**Activity:**
Nothing in the records should differ when they are repeated. Restate them word for word.

** Records for the exercise follows **

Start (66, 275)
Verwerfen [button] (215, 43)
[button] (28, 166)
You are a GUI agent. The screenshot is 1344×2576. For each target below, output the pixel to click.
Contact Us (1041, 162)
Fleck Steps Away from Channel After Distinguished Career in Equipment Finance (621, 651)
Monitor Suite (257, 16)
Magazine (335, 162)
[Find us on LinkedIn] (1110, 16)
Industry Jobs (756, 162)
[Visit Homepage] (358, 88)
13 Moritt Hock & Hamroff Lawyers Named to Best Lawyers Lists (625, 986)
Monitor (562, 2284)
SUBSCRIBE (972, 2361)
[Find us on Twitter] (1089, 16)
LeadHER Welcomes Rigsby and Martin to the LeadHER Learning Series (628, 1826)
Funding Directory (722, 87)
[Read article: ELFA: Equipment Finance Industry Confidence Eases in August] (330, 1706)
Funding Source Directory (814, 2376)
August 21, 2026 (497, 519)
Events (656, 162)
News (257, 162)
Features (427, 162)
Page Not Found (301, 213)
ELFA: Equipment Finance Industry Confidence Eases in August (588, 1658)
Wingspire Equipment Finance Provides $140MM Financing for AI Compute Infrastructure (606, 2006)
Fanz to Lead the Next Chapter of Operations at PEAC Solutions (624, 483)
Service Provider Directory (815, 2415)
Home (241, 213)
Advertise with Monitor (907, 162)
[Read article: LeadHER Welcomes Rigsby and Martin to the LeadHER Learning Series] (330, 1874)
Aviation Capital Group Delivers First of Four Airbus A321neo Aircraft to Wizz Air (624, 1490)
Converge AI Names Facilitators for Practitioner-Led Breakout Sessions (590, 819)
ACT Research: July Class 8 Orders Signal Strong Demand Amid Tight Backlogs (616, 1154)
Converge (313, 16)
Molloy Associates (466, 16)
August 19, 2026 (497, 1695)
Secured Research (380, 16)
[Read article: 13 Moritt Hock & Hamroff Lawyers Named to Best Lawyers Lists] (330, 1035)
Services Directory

** End of Records for the exercise **

**Reply to the task:**
Start (66, 275)
Verwerfen [button] (215, 43)
[button] (28, 166)
You are a GUI agent. The screenshot is 1344×2576. For each target below, output the pixel to click.
Contact Us (1041, 162)
Fleck Steps Away from Channel After Distinguished Career in Equipment Finance (621, 651)
Monitor Suite (257, 16)
Magazine (335, 162)
[Find us on LinkedIn] (1110, 16)
Industry Jobs (756, 162)
[Visit Homepage] (358, 88)
13 Moritt Hock & Hamroff Lawyers Named to Best Lawyers Lists (625, 986)
Monitor (562, 2284)
SUBSCRIBE (972, 2361)
[Find us on Twitter] (1089, 16)
LeadHER Welcomes Rigsby and Martin to the LeadHER Learning Series (628, 1826)
Funding Directory (722, 87)
[Read article: ELFA: Equipment Finance Industry Confidence Eases in August] (330, 1706)
Funding Source Directory (814, 2376)
August 21, 2026 (497, 519)
Events (656, 162)
News (257, 162)
Features (427, 162)
Page Not Found (301, 213)
ELFA: Equipment Finance Industry Confidence Eases in August (588, 1658)
Wingspire Equipment Finance Provides $140MM Financing for AI Compute Infrastructure (606, 2006)
Fanz to Lead the Next Chapter of Operations at PEAC Solutions (624, 483)
Service Provider Directory (815, 2415)
Home (241, 213)
Advertise with Monitor (907, 162)
[Read article: LeadHER Welcomes Rigsby and Martin to the LeadHER Learning Series] (330, 1874)
Aviation Capital Group Delivers First of Four Airbus A321neo Aircraft to Wizz Air (624, 1490)
Converge AI Names Facilitators for Practitioner-Led Breakout Sessions (590, 819)
ACT Research: July Class 8 Orders Signal Strong Demand Amid Tight Backlogs (616, 1154)
Converge (313, 16)
Molloy Associates (466, 16)
August 19, 2026 (497, 1695)
Secured Research (380, 16)
[Read article: 13 Moritt Hock & Hamroff Lawyers Named to Best Lawyers Lists] (330, 1035)
Services Directory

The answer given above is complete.